The black hole information paradox is one of those physics problems that can keep scientists up at night. It strikes at the heart of one of the crucial problems in modern physics: the fact that we can’t reconcile general relativity and quantum mechanics. And it is all black holes’ fault.

Both quantum mechanics and general relativity are pinnacles of human knowledge and ingenuity. Truly, we should be very proud of ourselves and how well we understand the universe. Still, the two do not work together very well, and when it comes to certain extreme objects or events, they break down – and that is a big problem. The black hole information paradox is one of these cases.

In both classical and quantum physics, information about the properties of a system allows us to determine the state in the past and in the future. Black holes appeared to be an exception to that. In the 1970s, British physicist Stephen Hawking realized that the properties of a black hole depend on just a handful of global parameters: its mass, electric charge, and angular momentum. And that’s not all.
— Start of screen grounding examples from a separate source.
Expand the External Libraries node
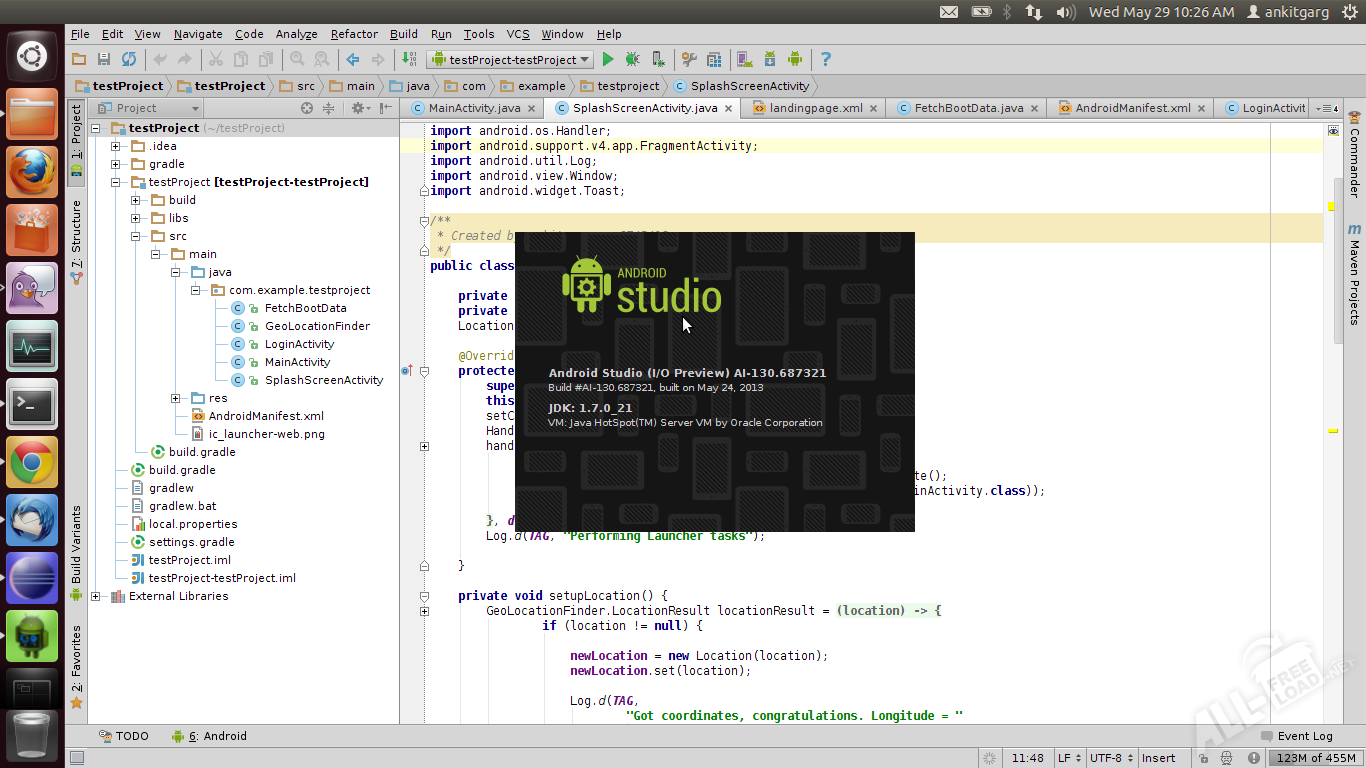1366x768 pixels. coord(96,596)
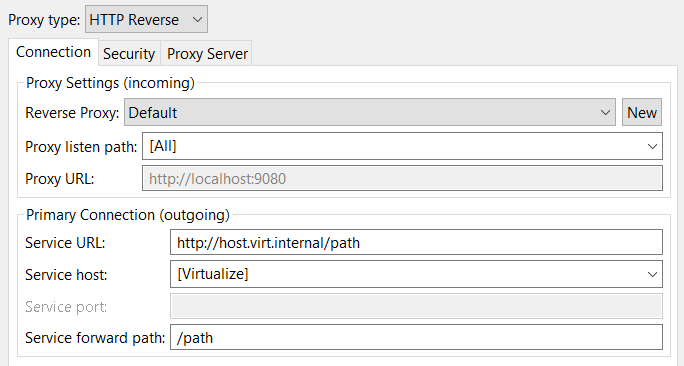This screenshot has height=366, width=684.
Task: Click into the Service URL field
Action: pos(416,243)
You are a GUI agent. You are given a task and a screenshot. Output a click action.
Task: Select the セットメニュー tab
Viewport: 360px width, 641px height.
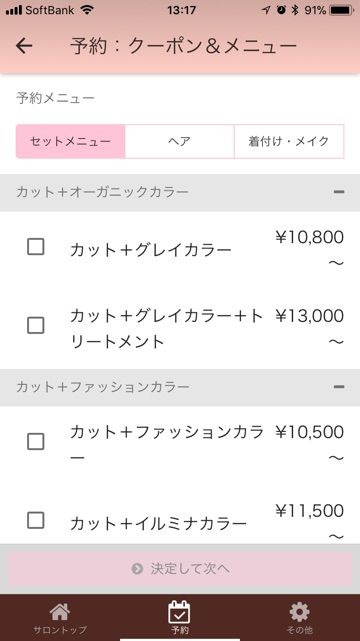(70, 141)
Once they’re not actually feeding, black holes lose energy in the form of what is now called Hawking radiation, which according to his original calculations, was independent of the initial state. The expression “a black hole has no hair” comes from this.

The Hawking radiation would have no past, and anything falling into a black hole would suddenly have no future. Information falling into a black hole would be irretrievably lost. This would be a massive problem for physics if it were the case – but it is believed that information is indeed saved and gets out of a black hole. What physicists are uncertain about is how it gets out.

So black holes definitely have hair, but we don’t know if it’s a stubble or a Dolly Parton-style do! Ok, a blonde wig might be an exaggeration, but terms like the “fuzzball resolution” and the “soft-hair solution” (from Hawking and collaborators) have been proposed to solve this paradox. But there is no single agreed-upon solution yet.

The different ideas are a major focus in physics because they might reveal possible ways to make quantum mechanics and relativity work together – not just in black holes, but across the whole universe. Some researchers claim that it is possible to solve it without any new physics, which is exciting on the one hand but a bit disappointing on the other.